Gestures For The Linux Desktop
geoffsmith writes "Just stumbled upon a gesture system for the linux desktop called 'wayV'. It works similarly to Mozilla gestures, except at windowing system level. For example, hold down the middle mouse button and draw an 'N' and netscape pops up, or draw a slash through a window and it kills the window's process. There are .debs available and the author is currently porting it to win32."
This software is allready in Debian, so all you Debian heads, save the author's website, and install with:
# apt-get install wayv
(well, actually sudo aptitude install wayv for me, but that's beside the point)
FVWM has supported gestures through LibStoke (apparently what wayV uses as well) for quite some time.

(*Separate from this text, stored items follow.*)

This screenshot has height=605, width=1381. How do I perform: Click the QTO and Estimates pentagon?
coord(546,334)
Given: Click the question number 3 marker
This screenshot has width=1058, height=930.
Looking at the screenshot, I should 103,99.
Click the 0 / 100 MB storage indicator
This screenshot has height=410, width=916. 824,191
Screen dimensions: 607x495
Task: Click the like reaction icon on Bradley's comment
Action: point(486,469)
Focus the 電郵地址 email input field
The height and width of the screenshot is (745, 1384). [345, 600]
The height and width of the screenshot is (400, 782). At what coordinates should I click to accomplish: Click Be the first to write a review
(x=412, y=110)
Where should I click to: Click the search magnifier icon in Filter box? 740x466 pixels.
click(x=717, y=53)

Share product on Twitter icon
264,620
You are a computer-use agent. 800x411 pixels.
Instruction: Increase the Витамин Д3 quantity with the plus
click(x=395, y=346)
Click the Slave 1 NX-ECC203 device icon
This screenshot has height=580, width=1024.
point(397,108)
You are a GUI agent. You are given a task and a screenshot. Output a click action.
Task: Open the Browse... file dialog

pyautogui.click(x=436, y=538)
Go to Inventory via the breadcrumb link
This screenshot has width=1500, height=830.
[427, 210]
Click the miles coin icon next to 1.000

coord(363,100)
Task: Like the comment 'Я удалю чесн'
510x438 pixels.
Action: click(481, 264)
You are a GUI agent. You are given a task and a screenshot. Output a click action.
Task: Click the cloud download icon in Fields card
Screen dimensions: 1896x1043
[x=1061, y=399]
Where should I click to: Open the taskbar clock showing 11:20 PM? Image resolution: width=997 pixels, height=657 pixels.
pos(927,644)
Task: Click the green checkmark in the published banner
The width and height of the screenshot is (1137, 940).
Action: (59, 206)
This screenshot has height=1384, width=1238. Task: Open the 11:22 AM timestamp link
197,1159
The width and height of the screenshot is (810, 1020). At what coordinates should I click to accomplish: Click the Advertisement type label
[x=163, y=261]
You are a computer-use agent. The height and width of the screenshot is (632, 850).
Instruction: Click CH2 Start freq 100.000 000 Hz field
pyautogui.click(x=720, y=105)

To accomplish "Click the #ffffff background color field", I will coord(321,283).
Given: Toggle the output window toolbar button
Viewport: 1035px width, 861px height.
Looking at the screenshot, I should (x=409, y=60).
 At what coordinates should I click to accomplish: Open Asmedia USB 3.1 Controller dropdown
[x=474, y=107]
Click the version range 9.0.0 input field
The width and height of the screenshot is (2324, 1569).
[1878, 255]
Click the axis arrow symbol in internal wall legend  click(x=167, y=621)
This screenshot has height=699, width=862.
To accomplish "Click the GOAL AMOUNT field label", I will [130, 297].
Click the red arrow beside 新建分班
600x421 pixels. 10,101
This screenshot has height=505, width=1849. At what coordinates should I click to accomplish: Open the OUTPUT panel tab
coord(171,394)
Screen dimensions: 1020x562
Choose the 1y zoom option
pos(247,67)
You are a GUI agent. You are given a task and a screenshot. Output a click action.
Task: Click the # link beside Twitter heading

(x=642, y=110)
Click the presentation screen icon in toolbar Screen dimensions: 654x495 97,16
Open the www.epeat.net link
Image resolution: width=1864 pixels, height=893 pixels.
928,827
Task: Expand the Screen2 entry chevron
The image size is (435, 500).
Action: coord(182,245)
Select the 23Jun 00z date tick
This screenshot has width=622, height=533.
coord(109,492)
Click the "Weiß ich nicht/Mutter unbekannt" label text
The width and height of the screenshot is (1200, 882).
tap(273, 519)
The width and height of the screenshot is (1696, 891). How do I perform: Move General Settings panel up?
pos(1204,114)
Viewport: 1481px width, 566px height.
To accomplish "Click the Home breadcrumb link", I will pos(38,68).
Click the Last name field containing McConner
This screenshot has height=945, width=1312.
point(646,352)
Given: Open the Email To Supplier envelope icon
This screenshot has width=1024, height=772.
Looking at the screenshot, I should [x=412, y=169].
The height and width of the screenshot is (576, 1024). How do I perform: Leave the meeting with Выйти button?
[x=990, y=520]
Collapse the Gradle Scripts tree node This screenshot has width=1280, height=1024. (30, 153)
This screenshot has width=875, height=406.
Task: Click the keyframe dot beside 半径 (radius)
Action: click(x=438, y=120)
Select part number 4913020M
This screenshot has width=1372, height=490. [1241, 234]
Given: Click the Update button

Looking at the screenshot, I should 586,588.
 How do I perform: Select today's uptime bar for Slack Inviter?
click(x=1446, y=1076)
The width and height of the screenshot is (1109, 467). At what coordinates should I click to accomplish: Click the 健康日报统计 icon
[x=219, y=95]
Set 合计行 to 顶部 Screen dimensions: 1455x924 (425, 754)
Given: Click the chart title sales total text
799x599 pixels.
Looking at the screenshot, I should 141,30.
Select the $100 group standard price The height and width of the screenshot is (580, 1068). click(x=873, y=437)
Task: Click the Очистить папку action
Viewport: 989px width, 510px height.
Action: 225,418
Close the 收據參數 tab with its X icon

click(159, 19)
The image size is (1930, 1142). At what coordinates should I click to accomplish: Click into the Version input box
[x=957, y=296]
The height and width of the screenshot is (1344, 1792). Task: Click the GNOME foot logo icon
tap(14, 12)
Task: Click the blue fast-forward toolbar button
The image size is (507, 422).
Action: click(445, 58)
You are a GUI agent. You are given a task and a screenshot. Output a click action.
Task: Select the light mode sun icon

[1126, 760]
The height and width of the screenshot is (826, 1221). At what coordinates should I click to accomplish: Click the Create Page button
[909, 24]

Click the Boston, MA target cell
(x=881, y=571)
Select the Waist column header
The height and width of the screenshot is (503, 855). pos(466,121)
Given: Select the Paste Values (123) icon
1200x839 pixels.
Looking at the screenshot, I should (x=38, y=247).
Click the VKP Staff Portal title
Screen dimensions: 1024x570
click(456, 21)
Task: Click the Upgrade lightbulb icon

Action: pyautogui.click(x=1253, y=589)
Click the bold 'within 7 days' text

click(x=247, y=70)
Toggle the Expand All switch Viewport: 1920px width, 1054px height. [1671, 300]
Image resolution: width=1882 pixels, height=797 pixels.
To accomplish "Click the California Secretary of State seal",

No idea, but StrokeIt sounds similar.
Personally I feel the only gestures worth bothering with is the hold-mousebutton-click-other for navigating back/forward.
Belief is the currency of delusion.
Liar. You're just trying to sound like a keyboard snob. Opera gestures don't happen by themselves -- you have to hold the right mouse button down. I also highlight text to break pages apart to make them easier to read, and I have never accidentally kicked off an Opera gesture, and Opera is my primary browser. In addition, you can turn the gestures off. There is no way for gestures in Opera to "get in the way".
I wrote something similar for BeOS - it's called FourWays. Now the trick is that all BeOS applications use BMessages for communications, and that in conjunction with SpiceyKeys, you can use gestures to control any BeOS application.
Also, theres Cocoa Gestures for MacOS X.